TASK BRIEF: Among the lines below, keep only those from the one containing "Click the Copy toolbar icon" through the one containing "Screen dimensions: 683x472", and reproduce them exactly.

INPUT DATA:
□ □ □ □

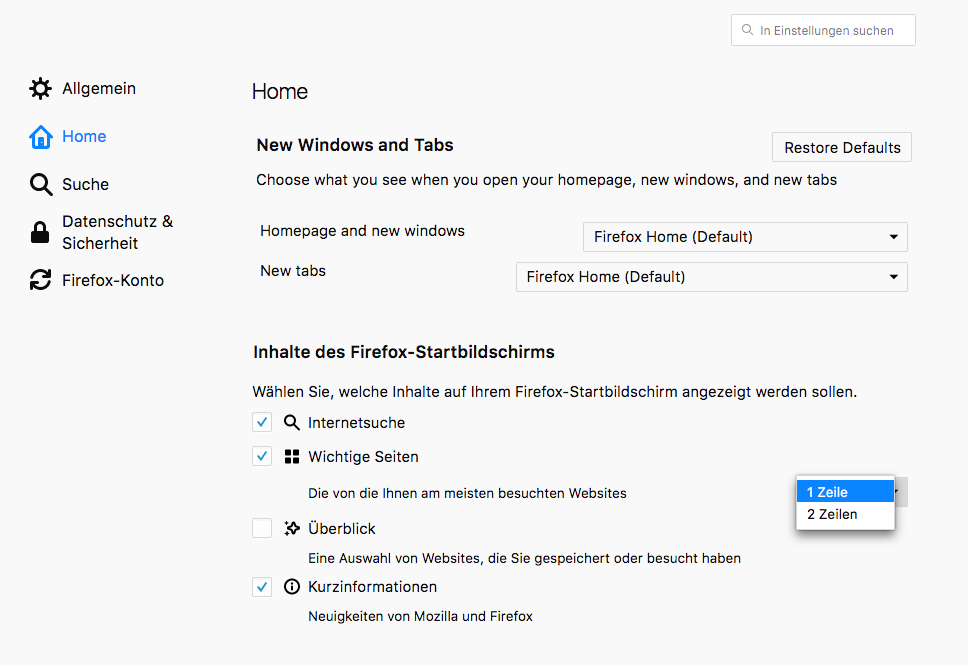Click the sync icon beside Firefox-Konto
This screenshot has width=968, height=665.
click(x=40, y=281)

□ □ □ □

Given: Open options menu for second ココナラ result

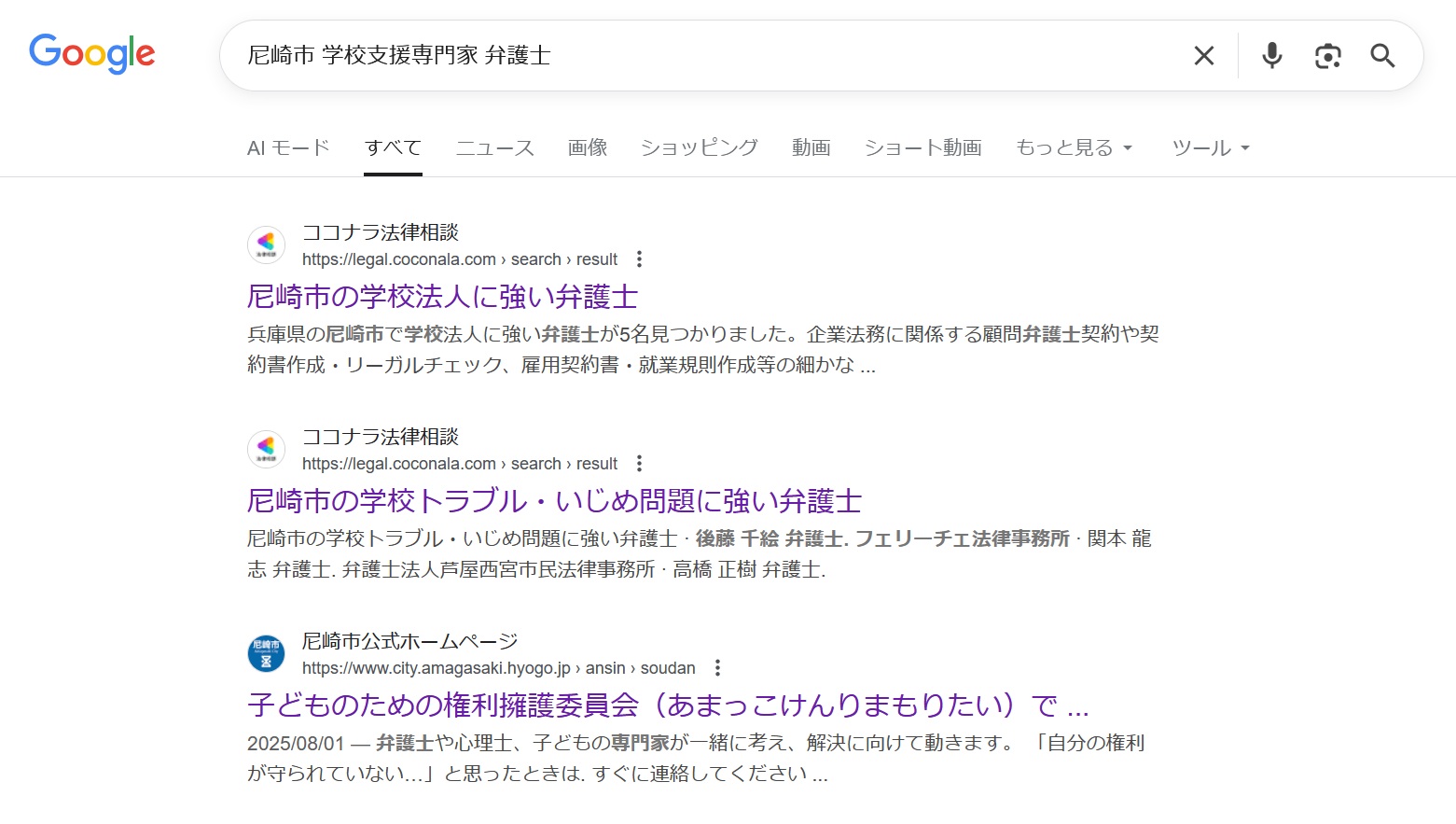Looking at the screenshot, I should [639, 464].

□ □ □ □

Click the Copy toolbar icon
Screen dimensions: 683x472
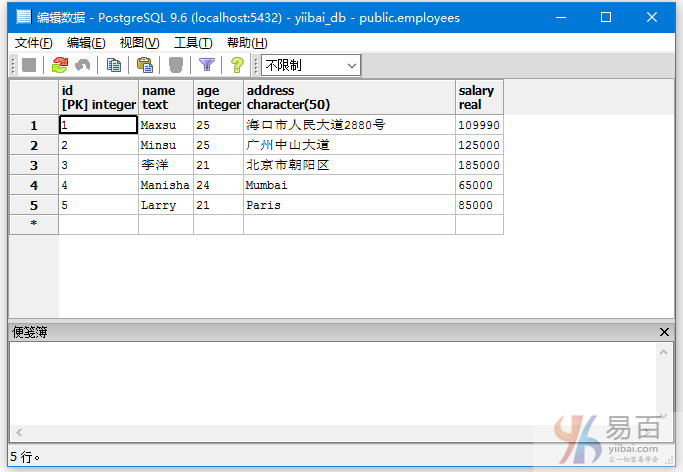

□ □ □ □

SOLUTION BELOW:
Click the Copy toolbar icon
Screen dimensions: 683x472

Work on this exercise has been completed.